Content starts

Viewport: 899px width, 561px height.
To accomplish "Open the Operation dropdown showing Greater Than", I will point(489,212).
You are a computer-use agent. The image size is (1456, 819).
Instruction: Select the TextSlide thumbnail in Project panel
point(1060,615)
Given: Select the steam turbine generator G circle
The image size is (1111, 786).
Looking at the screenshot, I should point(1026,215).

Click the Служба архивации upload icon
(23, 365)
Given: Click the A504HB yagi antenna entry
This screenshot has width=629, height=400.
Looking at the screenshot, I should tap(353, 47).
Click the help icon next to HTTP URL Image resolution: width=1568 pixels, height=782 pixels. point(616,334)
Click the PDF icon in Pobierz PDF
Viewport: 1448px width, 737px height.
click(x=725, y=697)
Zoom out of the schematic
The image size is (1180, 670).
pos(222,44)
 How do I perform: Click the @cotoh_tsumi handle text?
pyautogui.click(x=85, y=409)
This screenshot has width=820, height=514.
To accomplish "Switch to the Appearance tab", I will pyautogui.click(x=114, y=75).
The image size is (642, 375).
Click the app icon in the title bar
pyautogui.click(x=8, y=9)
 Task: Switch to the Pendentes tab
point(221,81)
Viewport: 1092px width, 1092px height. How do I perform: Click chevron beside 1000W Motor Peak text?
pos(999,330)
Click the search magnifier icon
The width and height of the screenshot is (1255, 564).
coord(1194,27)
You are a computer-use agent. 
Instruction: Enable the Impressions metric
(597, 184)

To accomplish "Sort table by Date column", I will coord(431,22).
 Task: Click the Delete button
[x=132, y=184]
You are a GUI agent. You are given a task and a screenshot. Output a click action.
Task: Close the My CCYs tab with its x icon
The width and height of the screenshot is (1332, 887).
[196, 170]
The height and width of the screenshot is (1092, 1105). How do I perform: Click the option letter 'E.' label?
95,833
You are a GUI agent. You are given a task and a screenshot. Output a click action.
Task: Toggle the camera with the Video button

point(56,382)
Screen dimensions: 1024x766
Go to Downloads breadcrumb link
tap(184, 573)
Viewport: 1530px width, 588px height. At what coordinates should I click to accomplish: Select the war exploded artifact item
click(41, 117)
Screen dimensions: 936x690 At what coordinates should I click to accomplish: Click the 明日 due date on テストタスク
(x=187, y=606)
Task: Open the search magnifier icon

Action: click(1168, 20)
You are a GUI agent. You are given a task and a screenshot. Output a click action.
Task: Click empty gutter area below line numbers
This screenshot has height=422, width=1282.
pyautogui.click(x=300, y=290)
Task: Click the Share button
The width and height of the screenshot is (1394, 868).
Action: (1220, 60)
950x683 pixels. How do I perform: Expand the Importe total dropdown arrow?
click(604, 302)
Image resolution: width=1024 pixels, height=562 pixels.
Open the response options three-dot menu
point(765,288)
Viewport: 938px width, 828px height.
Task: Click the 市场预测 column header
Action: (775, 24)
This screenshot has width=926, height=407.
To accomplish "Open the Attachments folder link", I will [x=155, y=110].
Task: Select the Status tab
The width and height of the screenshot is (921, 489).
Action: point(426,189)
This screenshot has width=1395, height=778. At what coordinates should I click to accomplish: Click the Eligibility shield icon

Content ends

Task objective: In your reply, write out all of the material exactly as it was given.

Exercise answer:
Viewport: 899px width, 561px height.
To accomplish "Open the Operation dropdown showing Greater Than", I will point(489,212).
You are a computer-use agent. The image size is (1456, 819).
Instruction: Select the TextSlide thumbnail in Project panel
point(1060,615)
Given: Select the steam turbine generator G circle
The image size is (1111, 786).
Looking at the screenshot, I should point(1026,215).

Click the Служба архивации upload icon
(23, 365)
Given: Click the A504HB yagi antenna entry
This screenshot has width=629, height=400.
Looking at the screenshot, I should tap(353, 47).
Click the help icon next to HTTP URL Image resolution: width=1568 pixels, height=782 pixels. point(616,334)
Click the PDF icon in Pobierz PDF
Viewport: 1448px width, 737px height.
click(x=725, y=697)
Zoom out of the schematic
The image size is (1180, 670).
pos(222,44)
 How do I perform: Click the @cotoh_tsumi handle text?
pyautogui.click(x=85, y=409)
This screenshot has width=820, height=514.
To accomplish "Switch to the Appearance tab", I will pyautogui.click(x=114, y=75).
The image size is (642, 375).
Click the app icon in the title bar
pyautogui.click(x=8, y=9)
 Task: Switch to the Pendentes tab
point(221,81)
Viewport: 1092px width, 1092px height. How do I perform: Click chevron beside 1000W Motor Peak text?
pos(999,330)
Click the search magnifier icon
The width and height of the screenshot is (1255, 564).
coord(1194,27)
You are a computer-use agent. 
Instruction: Enable the Impressions metric
(597, 184)

To accomplish "Sort table by Date column", I will coord(431,22).
 Task: Click the Delete button
[x=132, y=184]
You are a GUI agent. You are given a task and a screenshot. Output a click action.
Task: Close the My CCYs tab with its x icon
The width and height of the screenshot is (1332, 887).
[196, 170]
The height and width of the screenshot is (1092, 1105). How do I perform: Click the option letter 'E.' label?
95,833
You are a GUI agent. You are given a task and a screenshot. Output a click action.
Task: Toggle the camera with the Video button

point(56,382)
Screen dimensions: 1024x766
Go to Downloads breadcrumb link
tap(184, 573)
Viewport: 1530px width, 588px height. At what coordinates should I click to accomplish: Select the war exploded artifact item
click(41, 117)
Screen dimensions: 936x690 At what coordinates should I click to accomplish: Click the 明日 due date on テストタスク
(x=187, y=606)
Task: Open the search magnifier icon

Action: click(1168, 20)
You are a GUI agent. You are given a task and a screenshot. Output a click action.
Task: Click empty gutter area below line numbers
This screenshot has height=422, width=1282.
pyautogui.click(x=300, y=290)
Task: Click the Share button
The width and height of the screenshot is (1394, 868).
Action: (1220, 60)
950x683 pixels. How do I perform: Expand the Importe total dropdown arrow?
click(604, 302)
Image resolution: width=1024 pixels, height=562 pixels.
Open the response options three-dot menu
point(765,288)
Viewport: 938px width, 828px height.
Task: Click the 市场预测 column header
Action: (775, 24)
This screenshot has width=926, height=407.
To accomplish "Open the Attachments folder link", I will [x=155, y=110].
Task: Select the Status tab
The width and height of the screenshot is (921, 489).
Action: point(426,189)
This screenshot has width=1395, height=778. At what coordinates should I click to accomplish: Click the Eligibility shield icon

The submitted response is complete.